§ Task brief: Present the lines below as a numbered list, omitting any blank lines.

Pointing records for text and elements
Begin

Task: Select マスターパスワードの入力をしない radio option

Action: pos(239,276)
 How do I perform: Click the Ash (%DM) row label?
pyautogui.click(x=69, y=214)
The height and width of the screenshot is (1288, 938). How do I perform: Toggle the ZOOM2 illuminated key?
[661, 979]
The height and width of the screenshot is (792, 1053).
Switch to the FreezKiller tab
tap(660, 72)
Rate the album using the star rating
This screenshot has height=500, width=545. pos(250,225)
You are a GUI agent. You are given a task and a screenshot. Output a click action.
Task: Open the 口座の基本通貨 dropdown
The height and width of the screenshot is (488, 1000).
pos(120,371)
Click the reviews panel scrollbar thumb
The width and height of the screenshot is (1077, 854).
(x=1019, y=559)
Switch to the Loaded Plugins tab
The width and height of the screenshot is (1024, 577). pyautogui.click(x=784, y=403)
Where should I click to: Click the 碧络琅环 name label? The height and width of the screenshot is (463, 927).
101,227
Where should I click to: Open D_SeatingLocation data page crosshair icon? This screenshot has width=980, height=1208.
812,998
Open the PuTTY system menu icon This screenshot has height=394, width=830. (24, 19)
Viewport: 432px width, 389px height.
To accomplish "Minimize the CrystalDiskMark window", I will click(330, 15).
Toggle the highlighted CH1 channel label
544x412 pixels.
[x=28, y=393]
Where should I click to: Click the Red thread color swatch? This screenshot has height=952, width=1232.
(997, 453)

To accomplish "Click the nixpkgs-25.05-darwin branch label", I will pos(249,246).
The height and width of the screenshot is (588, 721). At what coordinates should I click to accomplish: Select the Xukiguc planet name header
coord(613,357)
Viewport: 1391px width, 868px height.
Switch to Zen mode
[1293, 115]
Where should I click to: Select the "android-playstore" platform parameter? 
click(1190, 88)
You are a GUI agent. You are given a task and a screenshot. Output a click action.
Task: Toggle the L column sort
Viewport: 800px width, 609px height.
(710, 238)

End

§ Written solution:
1. Task: Select マスターパスワードの入力をしない radio option
2. Action: pos(239,276)
3.  How do I perform: Click the Ash (%DM) row label?
4. pyautogui.click(x=69, y=214)
5. The height and width of the screenshot is (1288, 938). How do I perform: Toggle the ZOOM2 illuminated key?
6. [661, 979]
7. The height and width of the screenshot is (792, 1053).
8. Switch to the FreezKiller tab
9. tap(660, 72)
10. Rate the album using the star rating
11. This screenshot has height=500, width=545. pos(250,225)
12. You are a GUI agent. You are given a task and a screenshot. Output a click action.
13. Task: Open the 口座の基本通貨 dropdown
14. The height and width of the screenshot is (488, 1000).
15. pos(120,371)
16. Click the reviews panel scrollbar thumb
17. The width and height of the screenshot is (1077, 854).
18. (x=1019, y=559)
19. Switch to the Loaded Plugins tab
20. The width and height of the screenshot is (1024, 577). pyautogui.click(x=784, y=403)
21. Where should I click to: Click the 碧络琅环 name label? The height and width of the screenshot is (463, 927).
22. 101,227
23. Where should I click to: Open D_SeatingLocation data page crosshair icon? This screenshot has width=980, height=1208.
24. 812,998
25. Open the PuTTY system menu icon This screenshot has height=394, width=830. (24, 19)
26. Viewport: 432px width, 389px height.
27. To accomplish "Minimize the CrystalDiskMark window", I will click(330, 15).
28. Toggle the highlighted CH1 channel label
29. 544x412 pixels.
30. [x=28, y=393]
31. Where should I click to: Click the Red thread color swatch? This screenshot has height=952, width=1232.
32. (997, 453)
33. To accomplish "Click the nixpkgs-25.05-darwin branch label", I will pos(249,246).
34. The height and width of the screenshot is (588, 721). At what coordinates should I click to accomplish: Select the Xukiguc planet name header
35. coord(613,357)
36. Viewport: 1391px width, 868px height.
37. Switch to Zen mode
38. [1293, 115]
39. Where should I click to: Select the "android-playstore" platform parameter? 
40. click(1190, 88)
41. You are a GUI agent. You are given a task and a screenshot. Output a click action.
42. Task: Toggle the L column sort
43. Viewport: 800px width, 609px height.
44. (710, 238)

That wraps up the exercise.